Artificial hybrids involving D. falconeri have also been produced and cultivated, including a complex hybrid: (D. falconeri × D. ordensis) × (D. darwinensis × D. falconeri).

==Distribution and ecology==
Drosera falconeri is common throughout the northern coastal areas of the Northern Territory in Australia. It was originally located along the Finniss River in alkaline sandy soils. It is found growing in the grey silty clay soils in the Palmerston and Berry Springs regions and on Melville Island.

While most carnivorous plants are calcifuges that cannot tolerate alkaline soils, D. falconeri grows on calcareous sandy soils with high pH values. In the first account of this species' habitat, the soil pH at the site was recorded as pH 8. At the site where D. falconeri was first discovered, tall dense grass covered the small population.

==Botanical history and taxonomy==
Drosera falconeri was first discovered by a Mr Falconer in 1980 along the Finniss River in the Northern Territory. Falconer was collecting plants and tropical fish for Peter Tsang, a carnivorous plant enthusiast living in Queensland. Tsang then sent specimens on to Allen Lowrie and Bill Lavarack, a botanist with the Queensland National Parks. Tsang also prepared a short announcement of this new species published in the June 1980 issue of the Carnivorous Plant Newsletter, giving a brief description and suggesting the specific epithet honour Mr. Falconer as its discoverer. It was not until 1984 that Katsuhiko Kondo provided the formal description required under the rules of the International Code of Botanical Nomenclature in an article that described three new species in the D. petiolaris complex. The holotype specimen is Kondo 2227 held at the Herbarium of Faculty of Arts and Sciences at Hiroshima University. Isotype specimens, those that are duplicates of the holotype, were distributed to several herbaria, including those at the University of North Carolina, the New York Botanical Garden, the National Herbarium of New South Wales, and the Queensland Herbarium.

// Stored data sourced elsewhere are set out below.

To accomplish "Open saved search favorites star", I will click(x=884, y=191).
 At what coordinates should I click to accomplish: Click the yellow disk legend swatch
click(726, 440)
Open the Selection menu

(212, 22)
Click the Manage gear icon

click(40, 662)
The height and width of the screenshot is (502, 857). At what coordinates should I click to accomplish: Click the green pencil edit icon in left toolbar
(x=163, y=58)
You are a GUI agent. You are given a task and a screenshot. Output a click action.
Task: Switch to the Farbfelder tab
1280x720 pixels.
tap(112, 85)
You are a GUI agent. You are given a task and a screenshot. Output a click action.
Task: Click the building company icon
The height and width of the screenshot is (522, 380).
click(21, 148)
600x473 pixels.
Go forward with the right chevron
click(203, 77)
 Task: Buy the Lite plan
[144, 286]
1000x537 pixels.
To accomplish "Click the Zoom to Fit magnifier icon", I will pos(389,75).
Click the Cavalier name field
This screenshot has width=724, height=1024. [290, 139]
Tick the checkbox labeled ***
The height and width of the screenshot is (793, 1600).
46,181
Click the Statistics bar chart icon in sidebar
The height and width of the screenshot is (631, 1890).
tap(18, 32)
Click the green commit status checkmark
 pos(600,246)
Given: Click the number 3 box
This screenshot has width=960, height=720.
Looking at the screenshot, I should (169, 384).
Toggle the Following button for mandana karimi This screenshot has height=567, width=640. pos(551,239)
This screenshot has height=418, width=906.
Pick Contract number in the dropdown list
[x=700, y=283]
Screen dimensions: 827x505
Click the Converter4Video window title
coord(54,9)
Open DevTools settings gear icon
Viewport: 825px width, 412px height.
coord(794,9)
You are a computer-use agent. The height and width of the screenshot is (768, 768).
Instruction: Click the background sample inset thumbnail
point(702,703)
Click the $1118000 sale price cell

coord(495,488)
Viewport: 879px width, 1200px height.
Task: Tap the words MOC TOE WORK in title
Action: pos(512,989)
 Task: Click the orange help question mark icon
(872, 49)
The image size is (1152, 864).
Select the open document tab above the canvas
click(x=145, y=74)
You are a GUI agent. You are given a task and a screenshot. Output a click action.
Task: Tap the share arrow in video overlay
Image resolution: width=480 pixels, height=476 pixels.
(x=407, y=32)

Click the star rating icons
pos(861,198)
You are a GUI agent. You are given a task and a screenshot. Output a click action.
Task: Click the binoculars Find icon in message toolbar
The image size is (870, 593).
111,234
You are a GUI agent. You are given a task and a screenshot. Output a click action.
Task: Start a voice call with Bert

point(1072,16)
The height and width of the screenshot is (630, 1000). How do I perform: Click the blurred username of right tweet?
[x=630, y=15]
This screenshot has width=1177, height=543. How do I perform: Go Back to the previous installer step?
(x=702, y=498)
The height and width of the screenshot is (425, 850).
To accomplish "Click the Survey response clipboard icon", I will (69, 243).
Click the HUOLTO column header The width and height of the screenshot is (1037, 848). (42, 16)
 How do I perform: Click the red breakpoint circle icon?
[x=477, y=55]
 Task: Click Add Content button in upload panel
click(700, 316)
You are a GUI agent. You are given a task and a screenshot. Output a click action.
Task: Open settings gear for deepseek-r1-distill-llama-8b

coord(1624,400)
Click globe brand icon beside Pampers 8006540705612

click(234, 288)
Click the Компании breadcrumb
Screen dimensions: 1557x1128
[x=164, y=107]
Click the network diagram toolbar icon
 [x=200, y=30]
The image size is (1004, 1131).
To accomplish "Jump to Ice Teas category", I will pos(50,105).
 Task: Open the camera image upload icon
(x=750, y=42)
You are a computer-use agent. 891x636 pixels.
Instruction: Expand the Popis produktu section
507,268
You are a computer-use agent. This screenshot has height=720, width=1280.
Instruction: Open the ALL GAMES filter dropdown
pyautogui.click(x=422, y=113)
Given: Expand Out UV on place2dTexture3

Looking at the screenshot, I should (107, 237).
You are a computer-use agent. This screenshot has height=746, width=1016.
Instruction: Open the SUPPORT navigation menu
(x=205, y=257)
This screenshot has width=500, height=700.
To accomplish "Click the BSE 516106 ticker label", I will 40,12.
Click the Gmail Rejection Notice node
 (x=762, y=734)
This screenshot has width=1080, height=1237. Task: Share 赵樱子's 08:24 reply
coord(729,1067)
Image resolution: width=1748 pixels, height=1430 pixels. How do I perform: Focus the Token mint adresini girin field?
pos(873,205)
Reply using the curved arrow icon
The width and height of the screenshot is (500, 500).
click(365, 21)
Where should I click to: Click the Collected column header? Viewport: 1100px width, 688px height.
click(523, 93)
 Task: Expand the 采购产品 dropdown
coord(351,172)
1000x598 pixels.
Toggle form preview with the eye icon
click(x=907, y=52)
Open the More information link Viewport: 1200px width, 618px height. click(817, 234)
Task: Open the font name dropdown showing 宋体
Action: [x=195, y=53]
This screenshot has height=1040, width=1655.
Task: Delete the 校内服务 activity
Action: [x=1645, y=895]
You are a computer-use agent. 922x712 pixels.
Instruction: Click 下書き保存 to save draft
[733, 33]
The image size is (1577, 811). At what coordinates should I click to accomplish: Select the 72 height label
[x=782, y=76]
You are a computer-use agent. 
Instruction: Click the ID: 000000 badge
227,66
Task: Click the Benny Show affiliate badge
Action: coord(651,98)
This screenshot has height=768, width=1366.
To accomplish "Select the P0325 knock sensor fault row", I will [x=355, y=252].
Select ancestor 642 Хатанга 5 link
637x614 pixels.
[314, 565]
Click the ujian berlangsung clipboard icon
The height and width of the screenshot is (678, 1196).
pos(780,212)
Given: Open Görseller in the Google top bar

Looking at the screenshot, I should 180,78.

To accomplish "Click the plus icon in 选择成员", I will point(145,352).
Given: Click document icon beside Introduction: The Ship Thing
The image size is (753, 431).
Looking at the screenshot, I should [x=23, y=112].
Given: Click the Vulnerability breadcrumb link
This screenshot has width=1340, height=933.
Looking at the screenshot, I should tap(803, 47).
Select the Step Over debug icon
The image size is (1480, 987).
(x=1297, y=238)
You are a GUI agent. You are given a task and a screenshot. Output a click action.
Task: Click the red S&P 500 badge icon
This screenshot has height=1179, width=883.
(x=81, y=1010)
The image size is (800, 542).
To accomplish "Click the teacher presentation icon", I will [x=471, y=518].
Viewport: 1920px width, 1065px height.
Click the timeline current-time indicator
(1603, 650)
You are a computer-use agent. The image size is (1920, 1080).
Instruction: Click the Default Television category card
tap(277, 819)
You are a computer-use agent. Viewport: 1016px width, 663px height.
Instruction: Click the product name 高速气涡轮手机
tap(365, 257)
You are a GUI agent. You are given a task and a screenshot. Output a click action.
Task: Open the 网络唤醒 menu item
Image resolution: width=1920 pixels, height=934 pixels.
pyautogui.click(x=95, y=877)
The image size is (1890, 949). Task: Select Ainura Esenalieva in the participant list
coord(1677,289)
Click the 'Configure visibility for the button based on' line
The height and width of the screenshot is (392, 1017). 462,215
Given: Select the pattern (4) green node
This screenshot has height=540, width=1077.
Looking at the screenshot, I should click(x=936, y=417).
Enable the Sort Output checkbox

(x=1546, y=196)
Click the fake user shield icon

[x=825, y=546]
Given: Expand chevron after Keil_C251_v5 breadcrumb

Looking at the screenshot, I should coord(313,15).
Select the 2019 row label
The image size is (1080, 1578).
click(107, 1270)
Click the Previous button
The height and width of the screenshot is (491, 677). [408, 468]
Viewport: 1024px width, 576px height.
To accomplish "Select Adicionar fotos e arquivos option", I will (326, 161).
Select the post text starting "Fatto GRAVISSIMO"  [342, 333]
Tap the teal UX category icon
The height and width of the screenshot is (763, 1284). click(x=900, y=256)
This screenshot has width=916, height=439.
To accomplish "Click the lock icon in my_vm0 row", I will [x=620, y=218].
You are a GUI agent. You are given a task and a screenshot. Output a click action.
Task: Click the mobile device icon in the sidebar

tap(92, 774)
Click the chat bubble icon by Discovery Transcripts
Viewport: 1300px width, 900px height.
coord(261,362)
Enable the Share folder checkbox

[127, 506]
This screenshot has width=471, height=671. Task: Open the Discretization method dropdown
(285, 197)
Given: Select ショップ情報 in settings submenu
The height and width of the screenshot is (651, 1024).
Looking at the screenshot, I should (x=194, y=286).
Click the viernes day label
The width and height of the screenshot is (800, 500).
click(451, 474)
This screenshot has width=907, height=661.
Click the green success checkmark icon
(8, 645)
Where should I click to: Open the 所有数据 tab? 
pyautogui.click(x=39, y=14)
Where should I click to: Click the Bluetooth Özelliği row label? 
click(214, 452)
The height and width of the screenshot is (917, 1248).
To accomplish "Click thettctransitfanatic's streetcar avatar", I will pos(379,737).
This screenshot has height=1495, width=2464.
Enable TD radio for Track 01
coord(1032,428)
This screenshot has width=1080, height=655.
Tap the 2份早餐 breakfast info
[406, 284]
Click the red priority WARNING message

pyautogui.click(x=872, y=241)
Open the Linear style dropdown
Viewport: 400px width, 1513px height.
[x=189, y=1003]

The species was only known from a single location, the description of which vaguely positioned it along the Finniss River, a river that is nearly 100 km long. Tsang died in 1984 and it was feared that the exact location of the known population was lost with him. Further field studies, however, produced several new sites.

Its alliance with the D. petiolaris complex in subgenus Lasiocephala was suspected from its earliest description by Peter Tsang, who noted similarities in their dormant bud and root structures. This assessment has been confirmed by further analysis by other botanists.

==Cultivation==
Drosera falconeri was first cultivated by Peter Tsang shortly after its initial discovery. He then sent living specimens on to others to establish the new species in cultivation.

It is considered to be a difficult species to grow in cultivation. During its seasonal dormancy, D. falconeri produces a tight rosette of leaves that resembles a hibernating bud. It is often grown in a peat:sand or perlite soil. Plants can be vegetatively propagated by submerging leaf pullings in pure water. Under the Australian botanist Allen Lowrie's growing conditions, species in subgenus Lasiocephala grow year-round without dormancy. Lowrie also notes that these species produce deep red foliage in the wild, a characteristic that is lost in cultivation when plants retain a greener appearance presumably caused by lower light intensities.